Can you confirm your molecule config looks something like the following? https://github.com/geerlingguy/ansible-role-apache/blob/master/molecule/default/molecule.yml#L7-L12

zerwes commented 2 years ago

Yes. Here the relevant part from a failing example:

  - name: keepalived-bionic
    pre_build_image: yes
    image: geerlingguy/docker-ubuntu1804-ansible:latest
    privileged: true
    command: /lib/systemd/systemd
    volumes:
    - /sys/fs/cgroup:/sys/fs/cgroup:ro

and a tasks that enables a service via systemd fails with:

"stderr_lines": ["Failed to connect to bus: No such file or directory"]

geerlingguy commented 2 years ago

@zerwes - Can you try changing the command to match what I have set up in mine?
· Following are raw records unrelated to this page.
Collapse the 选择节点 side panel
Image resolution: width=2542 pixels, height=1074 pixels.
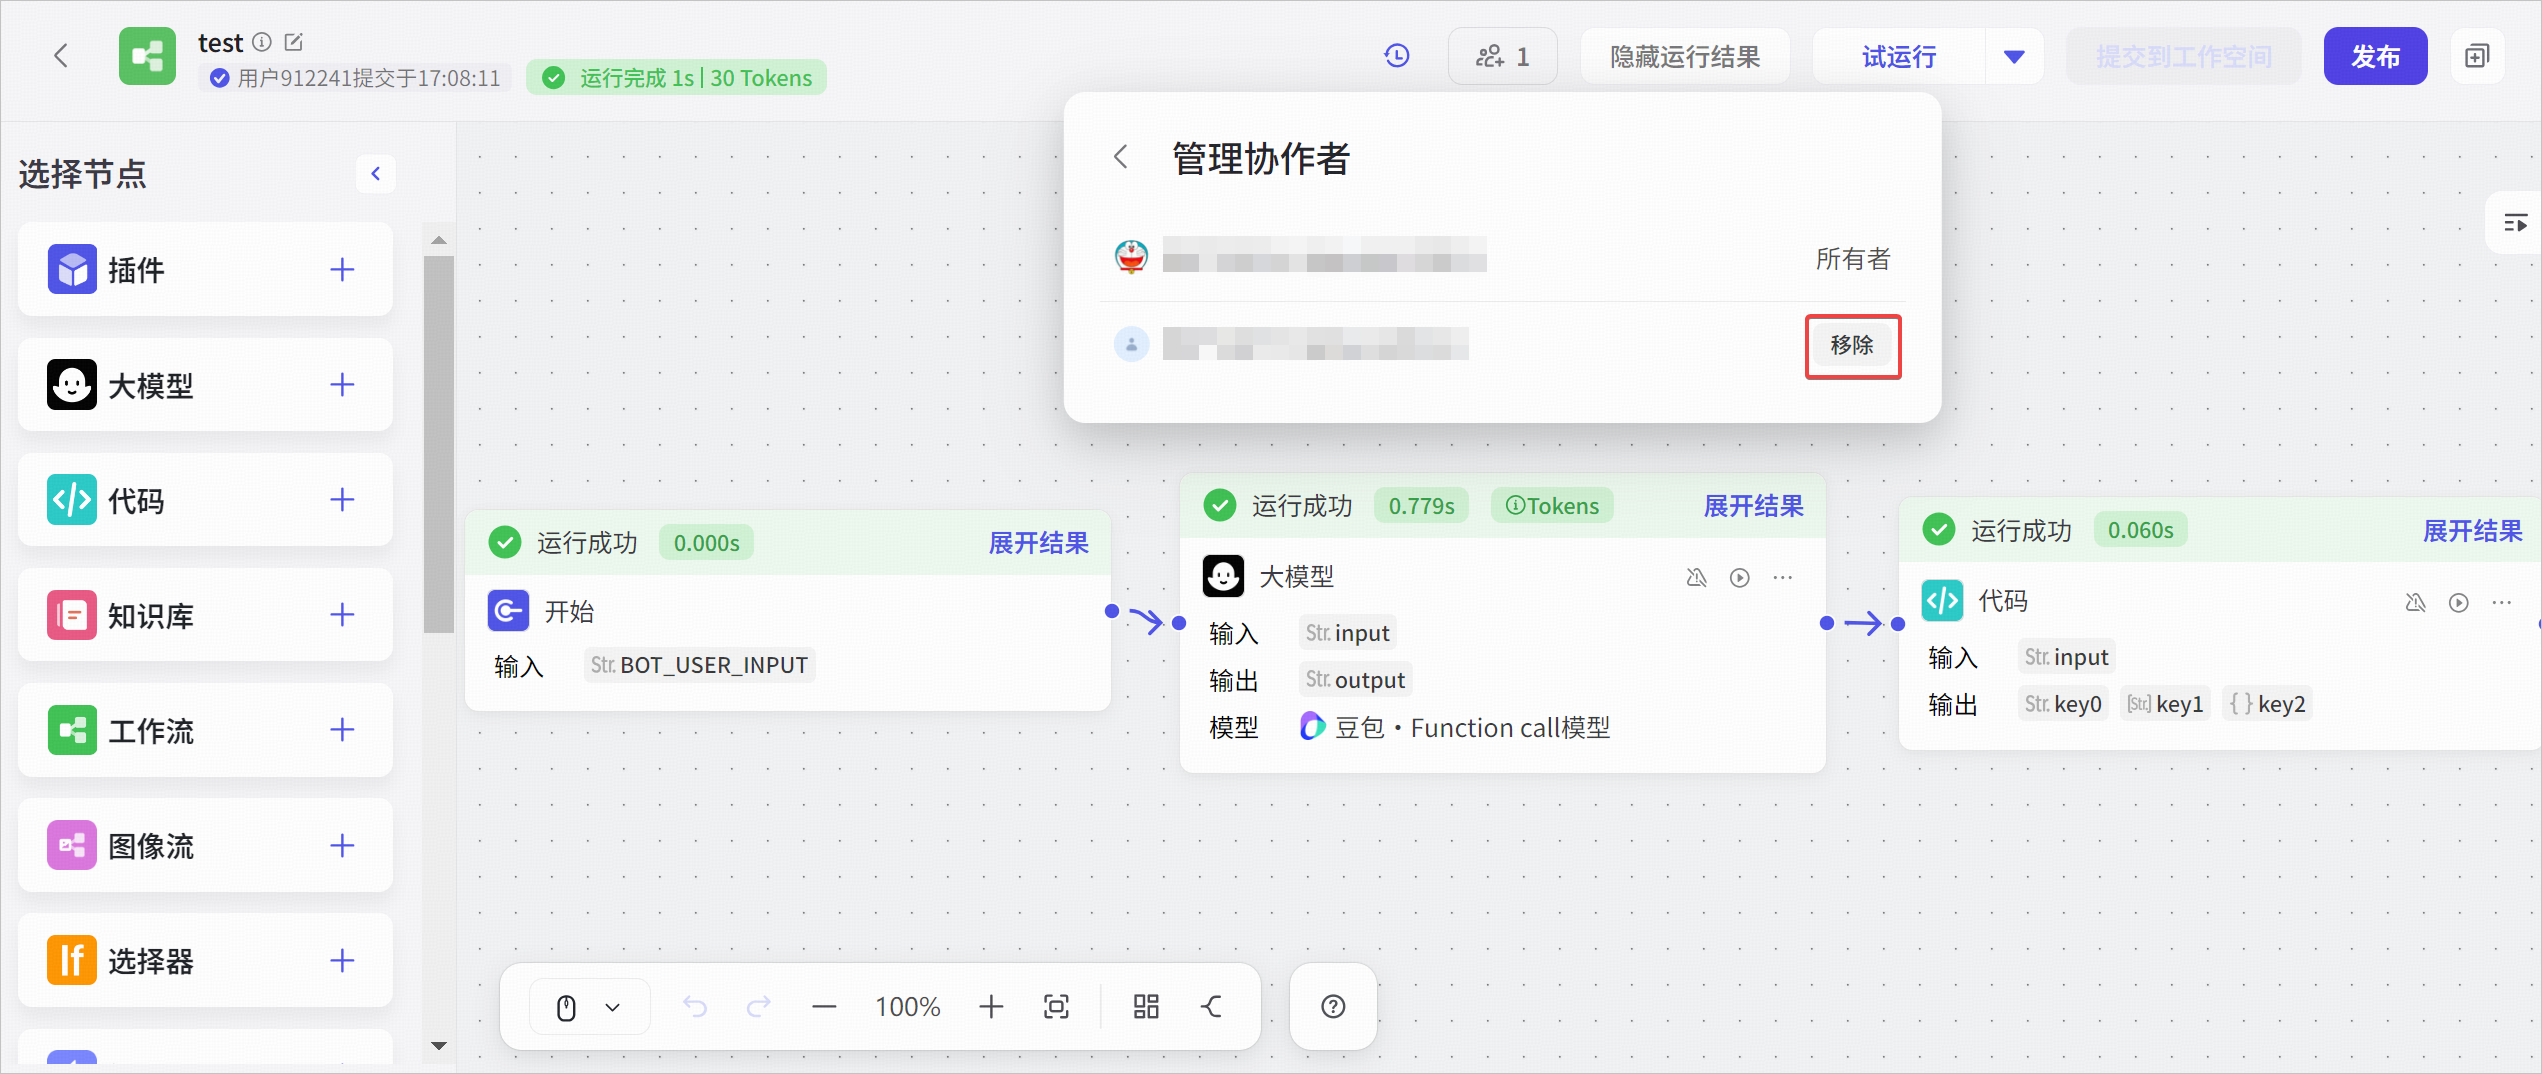coord(375,173)
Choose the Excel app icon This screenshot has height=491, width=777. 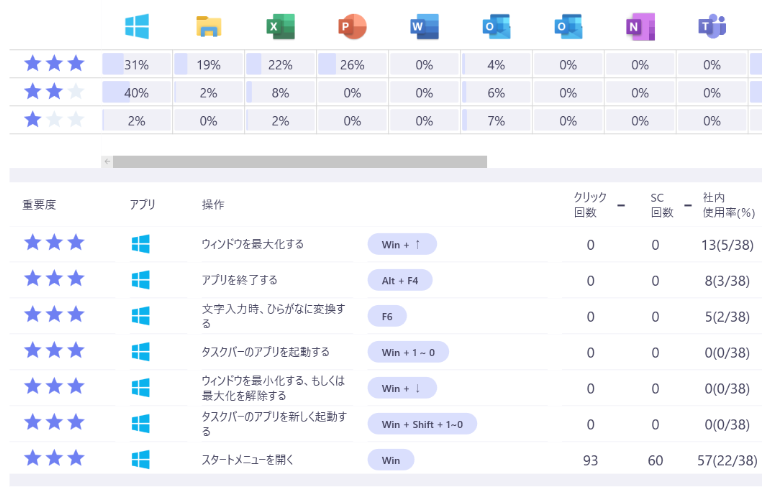click(x=281, y=27)
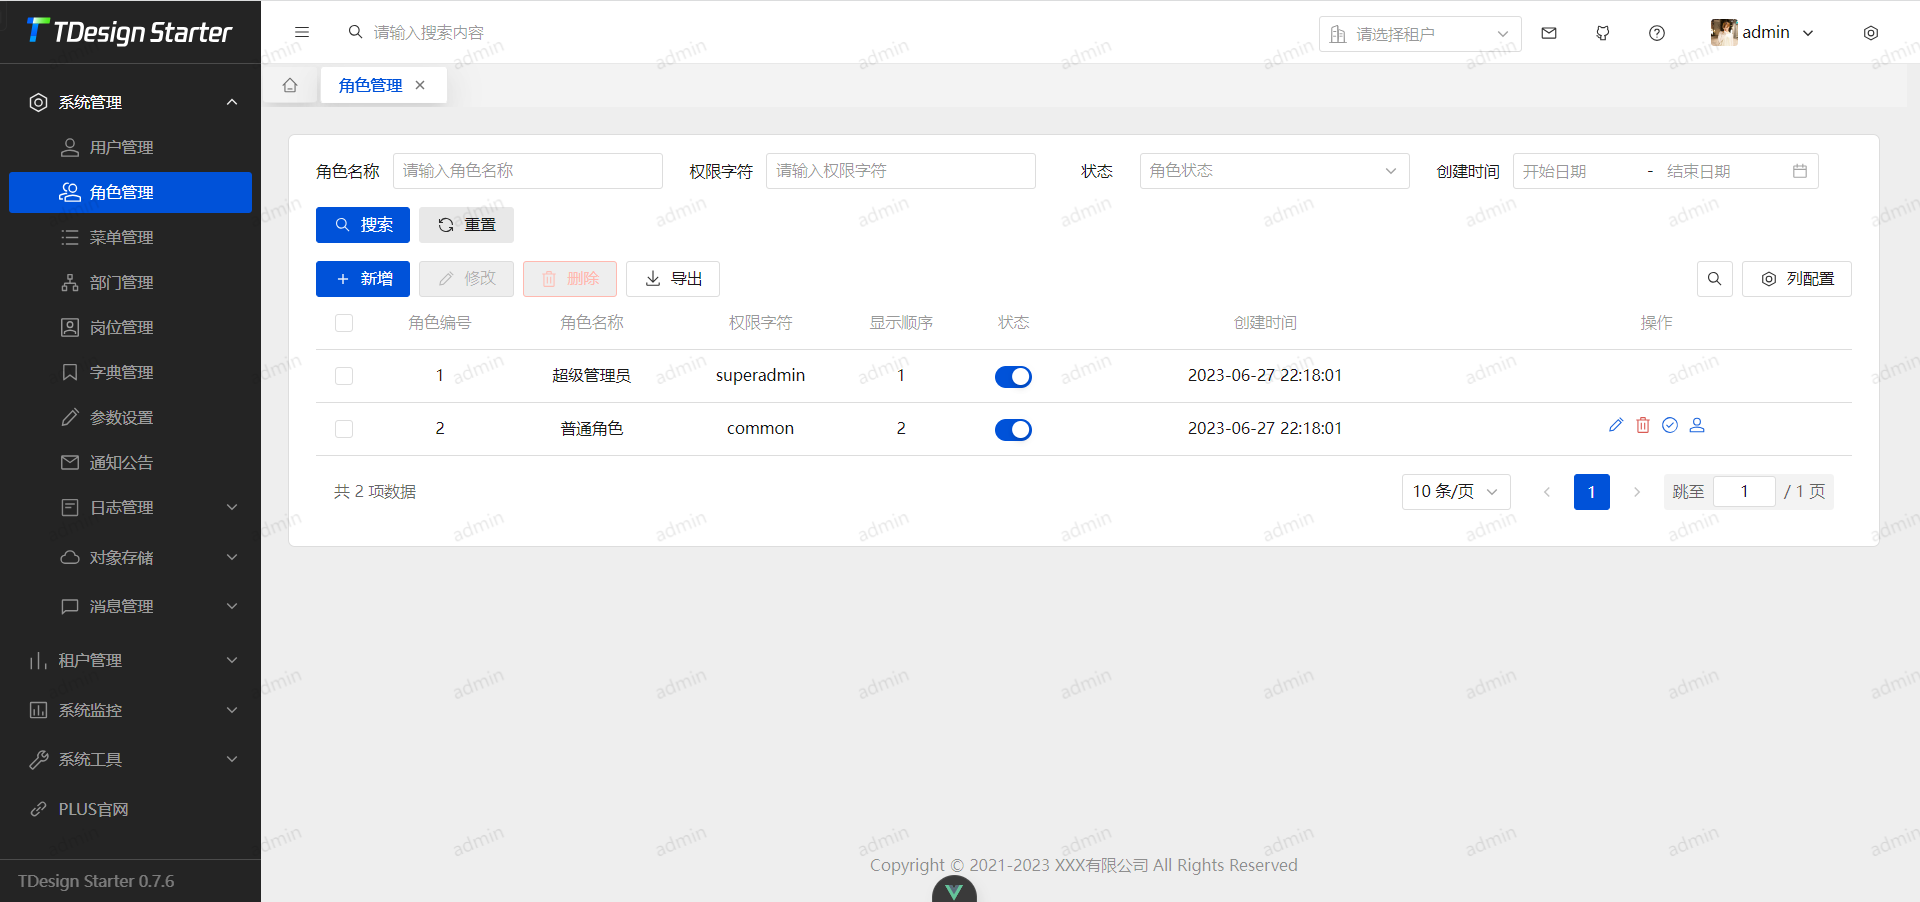Open the 角色状态 dropdown

click(1273, 170)
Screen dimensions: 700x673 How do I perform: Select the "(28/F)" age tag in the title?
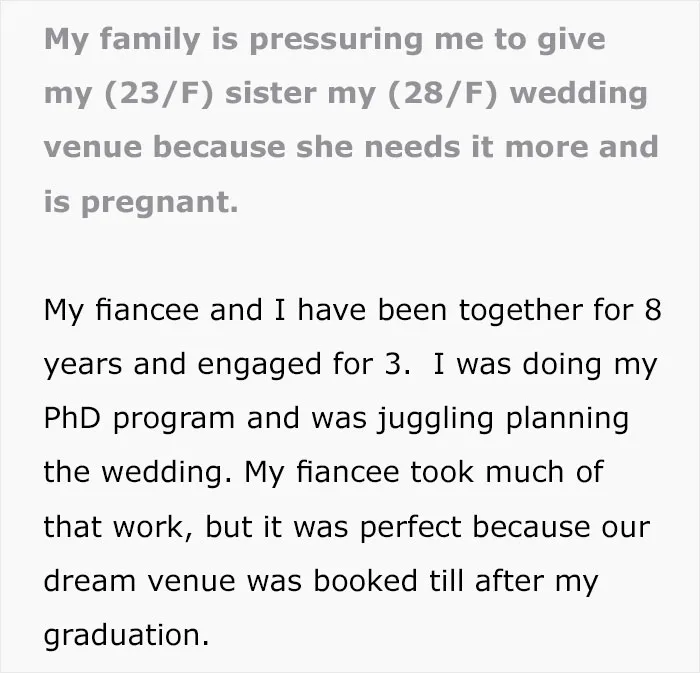pyautogui.click(x=442, y=94)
zerwes commented 2 years ago

Hello @geerlingguy Unfortunately makes no difference:

@@ -71,6 +71,6 @@ platforms:
     pre_build_image: yes
     image: geerlingguy/docker-ubuntu2004-ansible:latest
     privileged: true
-    command: /lib/systemd/systemd
+    command: ${MOLECULE_DOCKER_COMMAND:-""}
     volumes:
     - /sys/fs/cgroup:/sys/fs/cgroup:ro

but on the invocation of systemctl: "rc": 1, "stderr": "Failed to connect to bus: No such file or directory"

evrardjp commented 2 years ago

/me watches this :)

stefanDeveloper commented 2 years ago

I run into the same problem as @zerwes

zerwes commented 2 years ago

@stefanDeveloper is something like the docker file mentioned in the description of the issue or like https://github.com/Rosa-Luxemburgstiftung-Berlin/ansible-role-unbound/blob/main/molecule/default/Dockerfile-debian-bullseye.j2 working for you?

stefanDeveloper commented 2 years ago

@zerwes you saved my week, thanks that works like a charm!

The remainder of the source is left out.